The TRUE story of Nemo
Imbedded in an interesting article about the role and history of aquaria in fish conservation, I found an aside about the movie Finding Nemo. It wasn’t entirely accurate ("No!", you say to yourself. “Yes, it’s true,” I sadly inform you.)
In a crucial scene of the movie, Nemo’s mother and his unhatched siblings are eaten by a barracuda. Nemo is the lone larva to survive. Nemo’s father becomes an overprotective worrywart after the disaster, and both quite evidently miss Nemo’s mother very much.

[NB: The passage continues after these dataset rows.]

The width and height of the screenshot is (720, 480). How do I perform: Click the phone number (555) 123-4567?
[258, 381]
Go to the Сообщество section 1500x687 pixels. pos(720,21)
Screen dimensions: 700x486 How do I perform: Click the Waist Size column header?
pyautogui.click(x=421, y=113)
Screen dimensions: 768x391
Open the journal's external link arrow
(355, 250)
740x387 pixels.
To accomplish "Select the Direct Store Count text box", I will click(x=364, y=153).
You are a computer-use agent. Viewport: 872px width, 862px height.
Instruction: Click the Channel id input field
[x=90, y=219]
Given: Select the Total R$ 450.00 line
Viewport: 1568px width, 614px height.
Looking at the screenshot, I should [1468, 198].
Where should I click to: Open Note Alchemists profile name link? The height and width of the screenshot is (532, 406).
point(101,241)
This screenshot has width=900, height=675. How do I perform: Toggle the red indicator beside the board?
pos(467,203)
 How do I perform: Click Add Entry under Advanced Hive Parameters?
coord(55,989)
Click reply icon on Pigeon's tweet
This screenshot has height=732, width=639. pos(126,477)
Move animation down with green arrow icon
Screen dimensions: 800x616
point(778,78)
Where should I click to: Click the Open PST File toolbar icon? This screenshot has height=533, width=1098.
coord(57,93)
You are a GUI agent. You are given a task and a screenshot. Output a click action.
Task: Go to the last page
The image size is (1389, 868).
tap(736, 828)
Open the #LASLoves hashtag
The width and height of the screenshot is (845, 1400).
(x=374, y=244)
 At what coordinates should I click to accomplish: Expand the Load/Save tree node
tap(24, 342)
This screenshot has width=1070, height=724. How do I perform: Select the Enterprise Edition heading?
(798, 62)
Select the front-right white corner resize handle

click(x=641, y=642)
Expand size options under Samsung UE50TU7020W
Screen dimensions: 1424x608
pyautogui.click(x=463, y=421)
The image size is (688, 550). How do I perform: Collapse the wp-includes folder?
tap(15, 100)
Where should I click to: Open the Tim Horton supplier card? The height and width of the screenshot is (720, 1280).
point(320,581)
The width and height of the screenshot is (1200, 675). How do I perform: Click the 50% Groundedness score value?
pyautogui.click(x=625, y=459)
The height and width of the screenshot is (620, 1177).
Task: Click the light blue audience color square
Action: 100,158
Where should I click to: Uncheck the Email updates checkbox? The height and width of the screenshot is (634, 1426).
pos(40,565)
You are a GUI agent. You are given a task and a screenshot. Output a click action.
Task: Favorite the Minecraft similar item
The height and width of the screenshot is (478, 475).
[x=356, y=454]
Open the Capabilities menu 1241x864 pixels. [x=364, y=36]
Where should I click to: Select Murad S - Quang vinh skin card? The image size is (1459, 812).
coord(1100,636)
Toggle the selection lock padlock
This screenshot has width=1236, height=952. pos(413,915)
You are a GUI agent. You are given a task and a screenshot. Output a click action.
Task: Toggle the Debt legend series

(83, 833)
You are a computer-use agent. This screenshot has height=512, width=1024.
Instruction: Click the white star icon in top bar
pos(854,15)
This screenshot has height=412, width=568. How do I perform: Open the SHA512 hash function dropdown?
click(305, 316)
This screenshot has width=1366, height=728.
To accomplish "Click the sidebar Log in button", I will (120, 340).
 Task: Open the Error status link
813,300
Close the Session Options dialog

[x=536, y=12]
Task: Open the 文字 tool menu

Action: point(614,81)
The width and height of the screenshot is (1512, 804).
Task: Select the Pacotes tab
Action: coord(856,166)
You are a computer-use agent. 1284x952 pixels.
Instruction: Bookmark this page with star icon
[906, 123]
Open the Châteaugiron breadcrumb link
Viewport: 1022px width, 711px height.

The trouble with all this understandable humanizing of the characters is that in nature, clownfishes are protandrous hermaphrodites. What that means is that they start life as males, but under certain circumstances become females. Typically an adult pair—a female and a male—and between two and four smaller fish live together in a single anemone. The dominant, largest fish is generally a female. She possesses functioning ovaries and degenerate testicular tissue. The next-largest fish has functioning testes as well as some latent ovarian cells. If the dominant female dies, her mate’s gonads cease to function as testes and the egg-producing cells become active. Simultaneously, the largest of the non-breeding individuals becomes the functioning male.
So, had Marlin, Nemo’s dad, just hung around for a while, he would have become a she and Nemo would have had his mom back. Then with time, Nemo himself would have matured into a functional male and...but perhaps that’s all a bit too dark for the story line.
I enjoyed Finding Nemo as it was, but Pixar really passed up an opportunity for a much more fascinating movie.
Stiassny, MLJ (2004) Saving Nemo. Natural History 113:50-55.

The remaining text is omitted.